In [1]:
"""数据导入"""

import re
data_file = "../00-data/tf_data.txt"
filename =open(data_file,'r',encoding='utf-8')        #打开数据文件

text = filename.read()        #将数据读取到字符串text中
text = ' '.join(re.split(' |\t|\v',text))        #将数据中的空格符统一，便于后期处理(原始数据中空格符包含\t、\v等)   
text = re.split('([: ,.*\n(){}\[\]=])',text)        #将字符串数据按照括号中的符号进行分割，分割成列表格式，并且在列表中保留分隔符

text = list(filter(lambda x: x!=' 'and x!='',text))        #将列表中的空格和非空格筛选掉
list_text = text        #保留一份列表格式的数据
text = ' '.join(text)        #将列表转换成字符串

In [2]:
"""文本词频统计"""

def word_count(list_text):        #定义计算文本词频的函数，传入list_text列表
    import collections
    word_freq = collections.defaultdict(int)        #定义一个int型的词频词典，并提供默认值
    for w in list_text:        #遍历列表中的元素，元素出现一次，频次加一
        word_freq[w] += 1
    return word_freq        #返回词频词典
    
    #return word_freq.items()   该语句返回值的类型为list（这句话有语法问题，不必考虑）

In [3]:
"""根据text文本创建代码词词典"""

def build_dict(text, min_word_freq=50):
    word_freq = word_count(text)         #文本词频统计，返回一个词频词典
    word_freq = filter(lambda x: x[1] > min_word_freq, word_freq.items())          # filter将词频数量低于指定值的代码词删除。
    word_freq_sorted = sorted(word_freq, key=lambda x: (-x[1], x[0]))         # key用于指定排序的元素，因为sorted默认使用list中每个item的第一个元素从小到大排列，所以这里通过lambda进行前后元素调序，并对词频去相反数，从而将词频最大的排列在最前面
    words, _ = list(zip(*word_freq_sorted))         #获取每一个代码词
    words = list(words)
    words.append('<unk>')
    word_idx = dict(zip(words, range(len(words))))         #构建词典（不包含词频）
    return words,word_idx        #这里只返回了words，倒数两行代码还用不上。返回的是一个不含重复的代码词词典，不包含词频。

In [4]:
"""数据预处理-字符串序列向量化"""

import numpy as np
import keras
import json

maxlen = 50         #提取50个代码词组成的序列
step = 5         #每5个代码词采样一个新序列
sentences = []         #保存所提取的序列
next_words = []         #保存目标代码词
vocab_file = "../00-data/vocab"

cut_words = list_text         #将列表形式的元数据保存在cut_words中
for i in range(0,len(cut_words) - maxlen,step):
    sentences.append(cut_words[i:i + maxlen])         #将元数据按照步长来存储在每个序列中       
    next_words.append(cut_words[i + maxlen])         #将目标代码词存储在next_words中
    
    
print('Number of sequences:', len(sentences))
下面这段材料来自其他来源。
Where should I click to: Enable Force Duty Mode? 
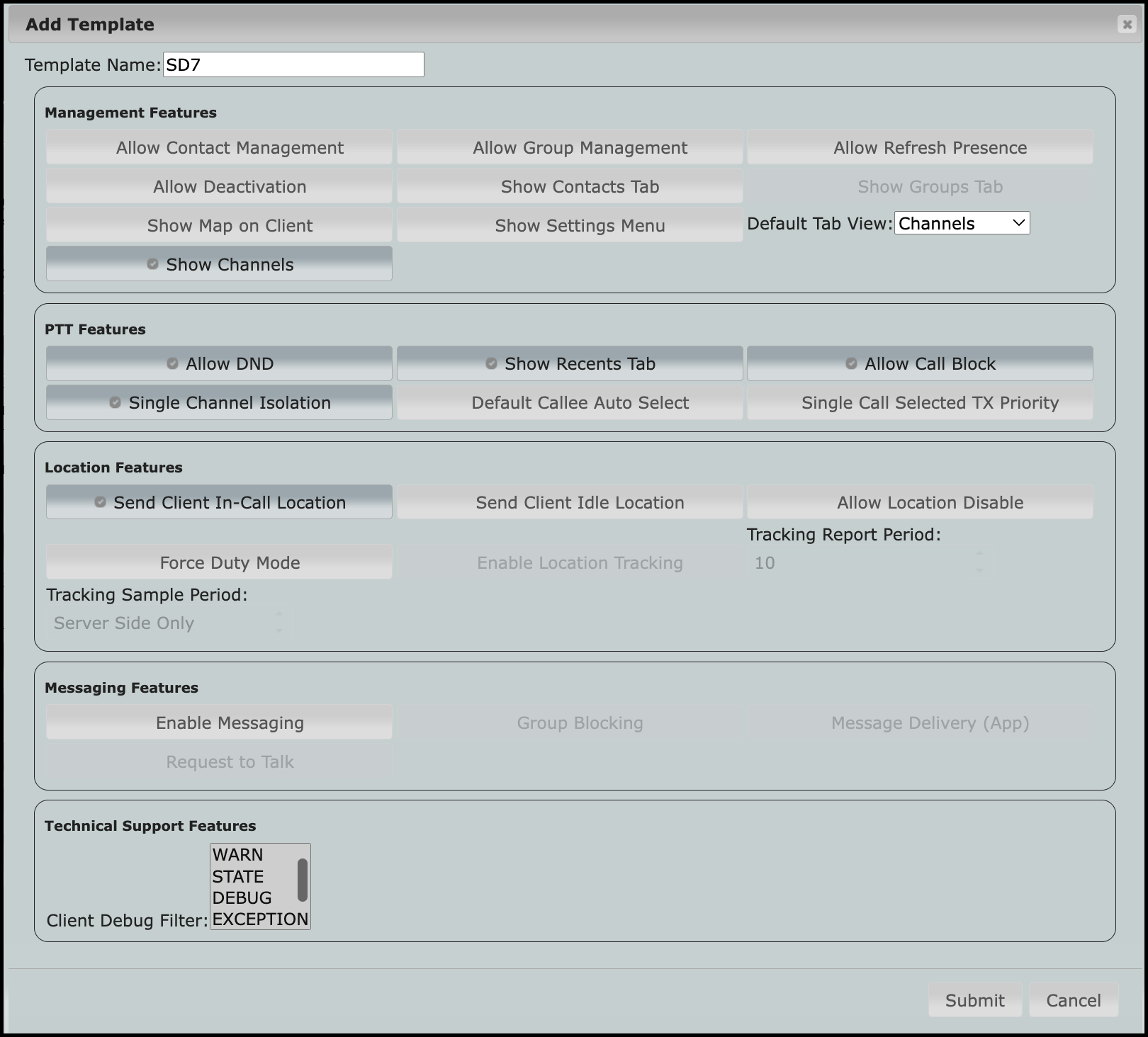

words,word_idx = list(build_dict(list_text,1))         #创建代码词词典，返回的是一个不含重复的代码词词典，不包含词频。
print('Unique words:',len(words))
json_dict = json.dumps(word_idx)
with open(vocab_file,"w") as f:
    f.write(json_dict)

word_indices = dict((word,words.index(word)) for word in words)         #创建一个包含代码词唯一索引的代码词词典，返回的是一个字典
#print(word_indices)

print('Vectorization...')
x = np.zeros((len(sentences),maxlen))         #初始化x
y = np.zeros((len(sentences)))         #初始化y
for i,sentence in enumerate(sentences):
    for t,word in enumerate(sentence):
        x[i,t] = word_indices.get(word,word_indices['<unk>'])         #将代码词转换成向量形式的编码
    #y[i] = word_indices[next_words[i]]
    y[i] = word_indices.get(next_words[i],word_indices['<unk>'])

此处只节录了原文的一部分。